These campaigns, he says, “don’t show tanks or anything blowing up. But my bit of the Army is there to fight and kill the enemy – and we’re not very good at telling people that’s our job.”

‘Armies are not easy to create’

So what now? Europe is teetering on the brink of all-out war. If it breaks out, Britain would have to step up to fulfil its Nato commitment. So do we really need the citizen armies that Gen Sir Patrick Sanders alluded to last week? And what about the kit they would have to fight with?

“If the Government wants to make the Army as effective as it could be, it requires total governmental and political support, sustained investment, and a sense of urgency to do things quickly,” says former brigadier Ben Barry, a land warfare expert at the International Institute for Strategic Studies. He outlines three main priorities: accelerating recruiting, a return to fully collective, large-scale training and a renewed focus on the logistics of weapons procurement. People, says Barry, are key – and, he says, “to be brutally frank, if you want sustained readiness, the high priority has to be the regular Army” – not the Reserves. (It’s sobering to remember that in the first six months of fighting in Ukraine, the Russians took the same number of casualties as the headcount of the entire British Army.) That means improving the offer to attract and keep the good people, from implementing pay review recommendations, to retention bonuses for those serving, to a massive improvement in the standard of living accommodation. “We have to make a better offer to those who might be wanting to join,” agrees Lord Dannatt – and get front-line soldiers back into recruiting offices to attract the brightest and best.

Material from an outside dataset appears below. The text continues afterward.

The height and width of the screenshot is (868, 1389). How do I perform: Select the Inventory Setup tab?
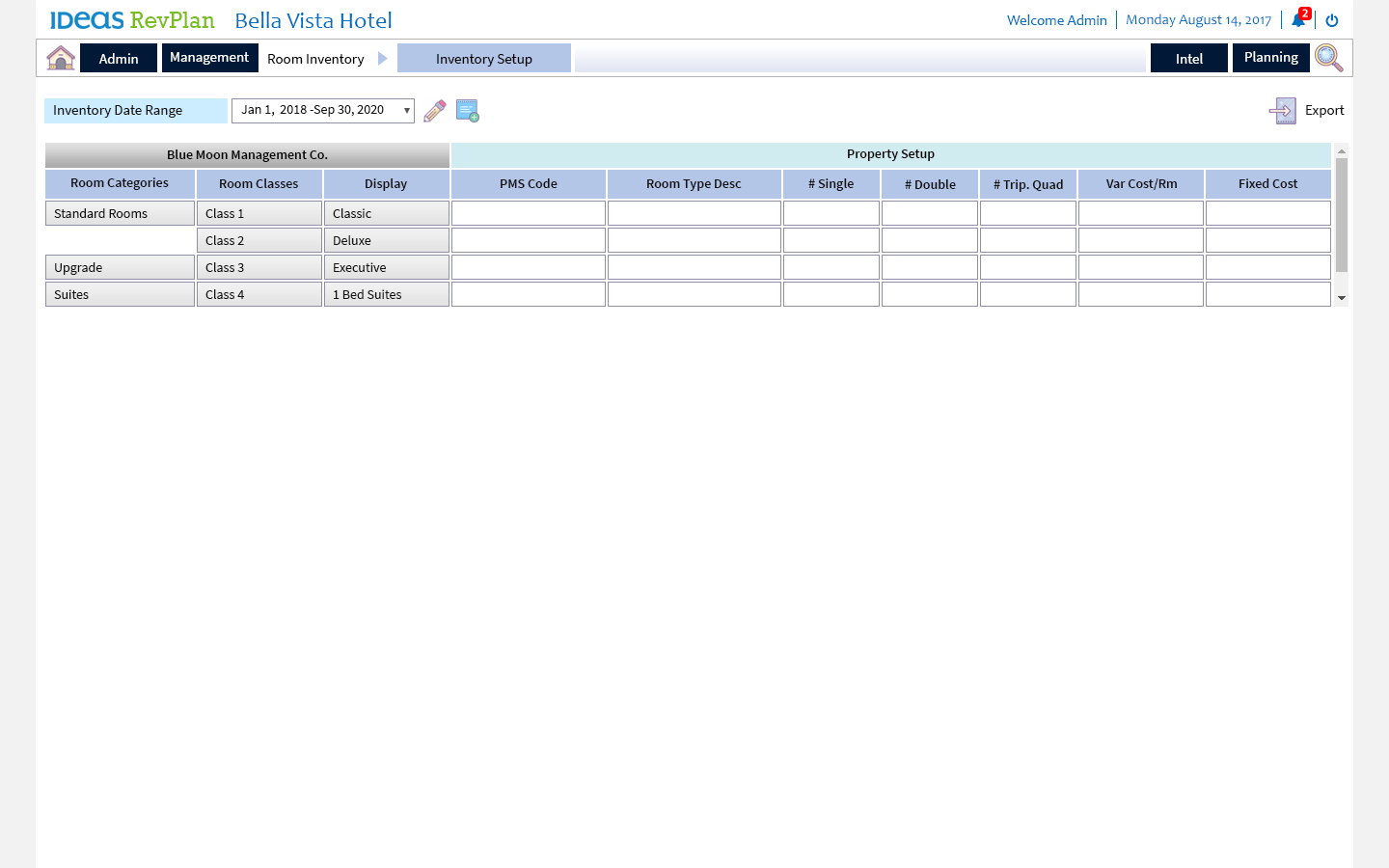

That’s not to say there isn’t a role for reservists, who might also be bolstered by a larger, better and more engaged regular force. Should we introduce some form of national service – that citizen army that Gen Sanders referred to – in the manner of our European counterparts in Sweden, Finland and Norway? Difficult, when military life has become so segregated from its civilian counterpart. As Richard Munday wrote to The Telegraph recently, even “organisations like the National Rifle Association, and events like the King’s Prize at Bisley, are ghosts of their former selves because their objectives have been countered by political decisions that have sought to segregate the military from civilian life, and sporting skill and interest. If we are serious about the need to maintain a credible Armed Forces in the future, we must bridge that divide.”

“Armies are not easy to create”, points out Maj Gen Chip Chapman, a former paratrooper and senior British military adviser. “You need motivated people who will join because they see it as vital for the UK’s interest. The worst thing you could have is people being coerced to join.” Instead, says the Army officer with recruitment experience, “more effort needs to be made to get people who have previously served back in [as reservists] – because it’s experience we’re lacking now.” Another suggestion is for all fit and willing former regular soldiers, numbering some 200,000, to be invited to take part in annual military exercises.

Next is kit, which Britain is woefully lacking: we’re low on guns, we’re low on the ammunition to shoot them, we’re low on tanks and the two aircraft carriers on which the majority of the defence equipment budget was blown in recent years are undeployable as Britain doesn’t have enough sailors to man them. We’re also majorly lacking in layered air defence – the ability to fight off attacks at both short, mid and long range. Recent suggestions that the carrier HMS Elizabeth could be deployed to fight off Houthi attacks in the Red Sea ignores the fact that we are lacking the jets to put on them that would provide the long-range cover.